- **WORK ITEM**
Whatever the lines below say, output them exactly.

Top of DATA SUPPLIED

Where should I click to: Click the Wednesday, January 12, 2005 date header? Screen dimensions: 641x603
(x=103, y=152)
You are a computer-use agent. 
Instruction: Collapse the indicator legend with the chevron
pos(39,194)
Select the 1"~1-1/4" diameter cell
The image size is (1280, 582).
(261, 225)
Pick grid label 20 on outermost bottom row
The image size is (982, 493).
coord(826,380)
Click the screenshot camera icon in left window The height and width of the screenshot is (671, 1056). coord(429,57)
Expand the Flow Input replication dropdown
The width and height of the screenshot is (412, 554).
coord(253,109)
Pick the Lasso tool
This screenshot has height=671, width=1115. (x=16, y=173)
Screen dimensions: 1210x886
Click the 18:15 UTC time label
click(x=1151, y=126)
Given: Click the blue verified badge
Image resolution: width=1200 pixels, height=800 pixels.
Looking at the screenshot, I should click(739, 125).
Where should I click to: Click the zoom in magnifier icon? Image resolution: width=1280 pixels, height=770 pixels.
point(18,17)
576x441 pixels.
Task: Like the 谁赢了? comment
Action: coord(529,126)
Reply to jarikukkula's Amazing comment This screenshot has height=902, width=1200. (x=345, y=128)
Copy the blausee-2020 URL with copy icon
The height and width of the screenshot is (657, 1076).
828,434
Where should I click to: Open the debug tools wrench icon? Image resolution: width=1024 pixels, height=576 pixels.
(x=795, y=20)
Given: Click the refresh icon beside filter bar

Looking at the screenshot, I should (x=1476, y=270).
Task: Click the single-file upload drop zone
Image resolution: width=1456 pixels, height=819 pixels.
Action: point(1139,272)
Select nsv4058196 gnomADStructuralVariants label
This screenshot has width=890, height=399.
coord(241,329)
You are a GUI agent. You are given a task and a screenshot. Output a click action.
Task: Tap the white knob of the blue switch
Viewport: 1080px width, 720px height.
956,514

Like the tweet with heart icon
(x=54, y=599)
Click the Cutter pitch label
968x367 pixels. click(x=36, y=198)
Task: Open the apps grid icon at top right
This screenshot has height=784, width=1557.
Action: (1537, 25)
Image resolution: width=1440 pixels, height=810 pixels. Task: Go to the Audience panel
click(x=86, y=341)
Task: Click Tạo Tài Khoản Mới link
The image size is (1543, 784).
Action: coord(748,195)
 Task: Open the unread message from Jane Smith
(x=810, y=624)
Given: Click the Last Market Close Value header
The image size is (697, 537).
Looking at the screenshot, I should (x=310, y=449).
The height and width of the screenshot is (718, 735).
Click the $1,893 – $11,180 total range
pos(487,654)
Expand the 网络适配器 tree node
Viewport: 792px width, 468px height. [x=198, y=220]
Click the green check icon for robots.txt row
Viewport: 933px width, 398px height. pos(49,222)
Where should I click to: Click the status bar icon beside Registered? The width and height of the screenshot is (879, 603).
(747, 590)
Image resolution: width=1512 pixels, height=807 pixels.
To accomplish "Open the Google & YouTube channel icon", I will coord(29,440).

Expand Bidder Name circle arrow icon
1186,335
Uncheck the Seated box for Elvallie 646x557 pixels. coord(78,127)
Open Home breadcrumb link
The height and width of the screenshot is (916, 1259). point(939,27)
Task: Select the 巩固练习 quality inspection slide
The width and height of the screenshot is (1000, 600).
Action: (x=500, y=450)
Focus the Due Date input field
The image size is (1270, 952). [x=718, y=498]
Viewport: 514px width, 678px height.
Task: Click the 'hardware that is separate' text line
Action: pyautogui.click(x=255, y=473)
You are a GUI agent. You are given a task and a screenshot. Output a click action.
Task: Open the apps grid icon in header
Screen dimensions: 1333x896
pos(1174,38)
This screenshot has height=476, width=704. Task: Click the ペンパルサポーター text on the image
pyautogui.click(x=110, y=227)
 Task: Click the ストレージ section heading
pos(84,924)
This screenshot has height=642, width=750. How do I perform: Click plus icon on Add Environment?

Bottom of DATA SUPPLIED

- **TASK OUTPUT**
Where should I click to: Click the Wednesday, January 12, 2005 date header? Screen dimensions: 641x603
(x=103, y=152)
You are a computer-use agent. 
Instruction: Collapse the indicator legend with the chevron
pos(39,194)
Select the 1"~1-1/4" diameter cell
The image size is (1280, 582).
(261, 225)
Pick grid label 20 on outermost bottom row
The image size is (982, 493).
coord(826,380)
Click the screenshot camera icon in left window The height and width of the screenshot is (671, 1056). coord(429,57)
Expand the Flow Input replication dropdown
The width and height of the screenshot is (412, 554).
coord(253,109)
Pick the Lasso tool
This screenshot has height=671, width=1115. (x=16, y=173)
Screen dimensions: 1210x886
Click the 18:15 UTC time label
click(x=1151, y=126)
Given: Click the blue verified badge
Image resolution: width=1200 pixels, height=800 pixels.
Looking at the screenshot, I should click(739, 125).
Where should I click to: Click the zoom in magnifier icon? Image resolution: width=1280 pixels, height=770 pixels.
point(18,17)
576x441 pixels.
Task: Like the 谁赢了? comment
Action: coord(529,126)
Reply to jarikukkula's Amazing comment This screenshot has height=902, width=1200. (x=345, y=128)
Copy the blausee-2020 URL with copy icon
The height and width of the screenshot is (657, 1076).
828,434
Where should I click to: Open the debug tools wrench icon? Image resolution: width=1024 pixels, height=576 pixels.
(x=795, y=20)
Given: Click the refresh icon beside filter bar

Looking at the screenshot, I should (x=1476, y=270).
Task: Click the single-file upload drop zone
Image resolution: width=1456 pixels, height=819 pixels.
Action: point(1139,272)
Select nsv4058196 gnomADStructuralVariants label
This screenshot has width=890, height=399.
coord(241,329)
You are a GUI agent. You are given a task and a screenshot. Output a click action.
Task: Tap the white knob of the blue switch
Viewport: 1080px width, 720px height.
956,514

Like the tweet with heart icon
(x=54, y=599)
Click the Cutter pitch label
968x367 pixels. click(x=36, y=198)
Task: Open the apps grid icon at top right
This screenshot has height=784, width=1557.
Action: (1537, 25)
Image resolution: width=1440 pixels, height=810 pixels. Task: Go to the Audience panel
click(x=86, y=341)
Task: Click Tạo Tài Khoản Mới link
The image size is (1543, 784).
Action: coord(748,195)
 Task: Open the unread message from Jane Smith
(x=810, y=624)
Given: Click the Last Market Close Value header
The image size is (697, 537).
Looking at the screenshot, I should (x=310, y=449).
The height and width of the screenshot is (718, 735).
Click the $1,893 – $11,180 total range
pos(487,654)
Expand the 网络适配器 tree node
Viewport: 792px width, 468px height. [x=198, y=220]
Click the green check icon for robots.txt row
Viewport: 933px width, 398px height. pos(49,222)
Where should I click to: Click the status bar icon beside Registered? The width and height of the screenshot is (879, 603).
(747, 590)
Image resolution: width=1512 pixels, height=807 pixels.
To accomplish "Open the Google & YouTube channel icon", I will coord(29,440).

Expand Bidder Name circle arrow icon
1186,335
Uncheck the Seated box for Elvallie 646x557 pixels. coord(78,127)
Open Home breadcrumb link
The height and width of the screenshot is (916, 1259). point(939,27)
Task: Select the 巩固练习 quality inspection slide
The width and height of the screenshot is (1000, 600).
Action: (x=500, y=450)
Focus the Due Date input field
The image size is (1270, 952). [x=718, y=498]
Viewport: 514px width, 678px height.
Task: Click the 'hardware that is separate' text line
Action: pyautogui.click(x=255, y=473)
You are a GUI agent. You are given a task and a screenshot. Output a click action.
Task: Open the apps grid icon in header
Screen dimensions: 1333x896
pos(1174,38)
This screenshot has height=476, width=704. Task: Click the ペンパルサポーター text on the image
pyautogui.click(x=110, y=227)
 Task: Click the ストレージ section heading
pos(84,924)
This screenshot has height=642, width=750. How do I perform: Click plus icon on Add Environment?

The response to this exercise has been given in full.